* Assigned task:
Return the lines of the data below exactly. Start at the first and end with the line containing "Given: Expand GDPR view with its caret arrow".

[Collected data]
- Opening Delimiter -

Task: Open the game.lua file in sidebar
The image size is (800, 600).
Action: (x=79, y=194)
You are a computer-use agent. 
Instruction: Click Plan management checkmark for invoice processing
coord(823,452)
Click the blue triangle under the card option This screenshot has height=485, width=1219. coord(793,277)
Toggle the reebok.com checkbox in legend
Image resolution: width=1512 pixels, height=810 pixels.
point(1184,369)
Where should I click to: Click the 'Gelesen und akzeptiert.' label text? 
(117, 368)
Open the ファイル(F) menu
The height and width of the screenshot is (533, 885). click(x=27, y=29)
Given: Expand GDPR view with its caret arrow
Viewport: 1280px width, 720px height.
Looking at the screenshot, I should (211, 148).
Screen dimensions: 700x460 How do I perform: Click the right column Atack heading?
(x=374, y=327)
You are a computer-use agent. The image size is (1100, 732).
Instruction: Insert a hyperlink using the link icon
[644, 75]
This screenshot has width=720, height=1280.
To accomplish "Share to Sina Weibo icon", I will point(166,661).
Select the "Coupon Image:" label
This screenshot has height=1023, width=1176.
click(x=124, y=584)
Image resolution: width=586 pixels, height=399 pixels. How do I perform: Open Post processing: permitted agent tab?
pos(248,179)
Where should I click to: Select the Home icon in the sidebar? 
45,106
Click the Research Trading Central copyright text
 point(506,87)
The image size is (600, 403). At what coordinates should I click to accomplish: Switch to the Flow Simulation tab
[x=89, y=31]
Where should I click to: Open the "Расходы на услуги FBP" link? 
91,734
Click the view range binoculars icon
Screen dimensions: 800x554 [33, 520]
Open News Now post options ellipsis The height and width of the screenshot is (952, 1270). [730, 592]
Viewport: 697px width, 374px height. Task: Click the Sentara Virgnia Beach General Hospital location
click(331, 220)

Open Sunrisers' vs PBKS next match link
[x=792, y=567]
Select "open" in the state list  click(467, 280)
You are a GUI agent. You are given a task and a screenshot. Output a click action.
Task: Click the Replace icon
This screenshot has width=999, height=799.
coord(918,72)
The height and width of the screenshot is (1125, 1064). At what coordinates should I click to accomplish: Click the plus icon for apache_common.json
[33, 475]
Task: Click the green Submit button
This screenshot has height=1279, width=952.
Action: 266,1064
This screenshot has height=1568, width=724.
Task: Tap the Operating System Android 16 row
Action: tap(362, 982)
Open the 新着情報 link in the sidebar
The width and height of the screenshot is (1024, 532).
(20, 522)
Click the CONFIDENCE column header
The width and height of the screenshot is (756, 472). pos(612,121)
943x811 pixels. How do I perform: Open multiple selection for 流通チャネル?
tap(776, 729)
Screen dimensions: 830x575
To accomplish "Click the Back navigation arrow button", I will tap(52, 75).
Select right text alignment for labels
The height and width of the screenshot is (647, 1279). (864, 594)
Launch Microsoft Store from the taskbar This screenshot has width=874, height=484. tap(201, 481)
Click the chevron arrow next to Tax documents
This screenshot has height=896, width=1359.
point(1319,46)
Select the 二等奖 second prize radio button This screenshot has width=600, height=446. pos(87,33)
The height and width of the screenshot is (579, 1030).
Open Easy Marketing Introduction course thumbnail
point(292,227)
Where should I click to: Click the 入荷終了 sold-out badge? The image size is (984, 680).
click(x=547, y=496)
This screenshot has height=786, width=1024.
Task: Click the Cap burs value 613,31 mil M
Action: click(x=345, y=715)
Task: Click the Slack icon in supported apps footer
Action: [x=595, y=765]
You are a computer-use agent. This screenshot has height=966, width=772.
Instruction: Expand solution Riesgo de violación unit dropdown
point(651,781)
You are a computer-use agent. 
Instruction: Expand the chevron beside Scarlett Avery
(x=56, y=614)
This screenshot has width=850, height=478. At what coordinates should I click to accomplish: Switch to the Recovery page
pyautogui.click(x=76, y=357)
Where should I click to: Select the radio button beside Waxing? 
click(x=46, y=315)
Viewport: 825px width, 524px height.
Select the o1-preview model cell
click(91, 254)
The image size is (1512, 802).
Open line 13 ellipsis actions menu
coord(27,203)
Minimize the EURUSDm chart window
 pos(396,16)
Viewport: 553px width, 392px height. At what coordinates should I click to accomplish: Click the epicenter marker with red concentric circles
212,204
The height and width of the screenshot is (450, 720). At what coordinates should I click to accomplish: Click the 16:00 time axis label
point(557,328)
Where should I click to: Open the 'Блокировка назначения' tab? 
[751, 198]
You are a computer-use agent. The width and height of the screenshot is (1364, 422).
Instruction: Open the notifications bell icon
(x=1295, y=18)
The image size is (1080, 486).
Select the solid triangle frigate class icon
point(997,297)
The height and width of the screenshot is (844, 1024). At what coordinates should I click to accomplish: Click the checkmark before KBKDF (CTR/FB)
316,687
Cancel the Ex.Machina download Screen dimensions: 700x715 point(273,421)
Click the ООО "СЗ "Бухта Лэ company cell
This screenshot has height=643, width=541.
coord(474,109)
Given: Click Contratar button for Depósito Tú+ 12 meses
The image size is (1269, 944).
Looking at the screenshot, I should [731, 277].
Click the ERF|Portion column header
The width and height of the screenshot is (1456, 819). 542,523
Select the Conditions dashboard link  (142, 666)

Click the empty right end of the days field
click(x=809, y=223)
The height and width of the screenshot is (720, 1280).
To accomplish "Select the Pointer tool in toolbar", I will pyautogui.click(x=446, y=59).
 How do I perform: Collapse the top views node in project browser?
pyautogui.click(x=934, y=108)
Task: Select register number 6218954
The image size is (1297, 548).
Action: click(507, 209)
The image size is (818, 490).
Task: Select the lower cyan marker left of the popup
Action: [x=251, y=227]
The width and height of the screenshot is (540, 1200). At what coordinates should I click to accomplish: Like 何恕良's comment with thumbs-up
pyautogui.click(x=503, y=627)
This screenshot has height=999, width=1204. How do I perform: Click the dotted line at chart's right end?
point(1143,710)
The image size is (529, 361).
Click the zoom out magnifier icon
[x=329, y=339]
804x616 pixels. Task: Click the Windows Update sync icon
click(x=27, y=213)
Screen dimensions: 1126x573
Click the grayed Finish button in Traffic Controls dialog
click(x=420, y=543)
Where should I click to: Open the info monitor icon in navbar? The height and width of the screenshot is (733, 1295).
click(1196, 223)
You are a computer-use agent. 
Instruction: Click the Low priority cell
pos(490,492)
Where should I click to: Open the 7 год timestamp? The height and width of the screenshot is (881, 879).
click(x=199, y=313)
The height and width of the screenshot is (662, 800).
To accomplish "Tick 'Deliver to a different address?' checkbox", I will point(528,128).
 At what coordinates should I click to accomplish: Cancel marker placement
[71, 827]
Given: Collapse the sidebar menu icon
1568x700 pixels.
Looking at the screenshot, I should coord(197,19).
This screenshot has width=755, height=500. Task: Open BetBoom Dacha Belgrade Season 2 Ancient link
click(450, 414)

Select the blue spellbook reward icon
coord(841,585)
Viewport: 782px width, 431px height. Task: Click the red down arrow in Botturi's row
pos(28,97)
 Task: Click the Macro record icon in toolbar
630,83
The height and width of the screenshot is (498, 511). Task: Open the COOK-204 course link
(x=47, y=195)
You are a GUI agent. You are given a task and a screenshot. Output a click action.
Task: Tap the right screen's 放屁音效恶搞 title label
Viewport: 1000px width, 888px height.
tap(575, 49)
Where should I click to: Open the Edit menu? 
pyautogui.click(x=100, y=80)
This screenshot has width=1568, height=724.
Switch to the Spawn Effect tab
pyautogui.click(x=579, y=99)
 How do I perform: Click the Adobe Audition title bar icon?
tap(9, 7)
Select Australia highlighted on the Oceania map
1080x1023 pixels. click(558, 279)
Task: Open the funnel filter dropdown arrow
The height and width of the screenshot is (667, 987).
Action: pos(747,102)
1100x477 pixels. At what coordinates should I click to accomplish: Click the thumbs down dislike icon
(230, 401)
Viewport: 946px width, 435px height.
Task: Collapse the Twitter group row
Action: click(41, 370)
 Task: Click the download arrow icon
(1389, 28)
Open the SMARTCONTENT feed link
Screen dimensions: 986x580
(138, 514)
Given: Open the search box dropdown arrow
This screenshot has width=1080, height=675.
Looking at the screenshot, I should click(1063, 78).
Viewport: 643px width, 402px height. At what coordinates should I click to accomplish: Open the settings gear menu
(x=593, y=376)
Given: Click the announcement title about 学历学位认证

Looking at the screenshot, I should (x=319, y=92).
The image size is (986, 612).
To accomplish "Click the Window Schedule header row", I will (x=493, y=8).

- Closing Delimiter -

* Task solution:
Task: Open the game.lua file in sidebar
The image size is (800, 600).
Action: (x=79, y=194)
You are a computer-use agent. 
Instruction: Click Plan management checkmark for invoice processing
coord(823,452)
Click the blue triangle under the card option This screenshot has height=485, width=1219. coord(793,277)
Toggle the reebok.com checkbox in legend
Image resolution: width=1512 pixels, height=810 pixels.
point(1184,369)
Where should I click to: Click the 'Gelesen und akzeptiert.' label text? 
(117, 368)
Open the ファイル(F) menu
The height and width of the screenshot is (533, 885). click(x=27, y=29)
Given: Expand GDPR view with its caret arrow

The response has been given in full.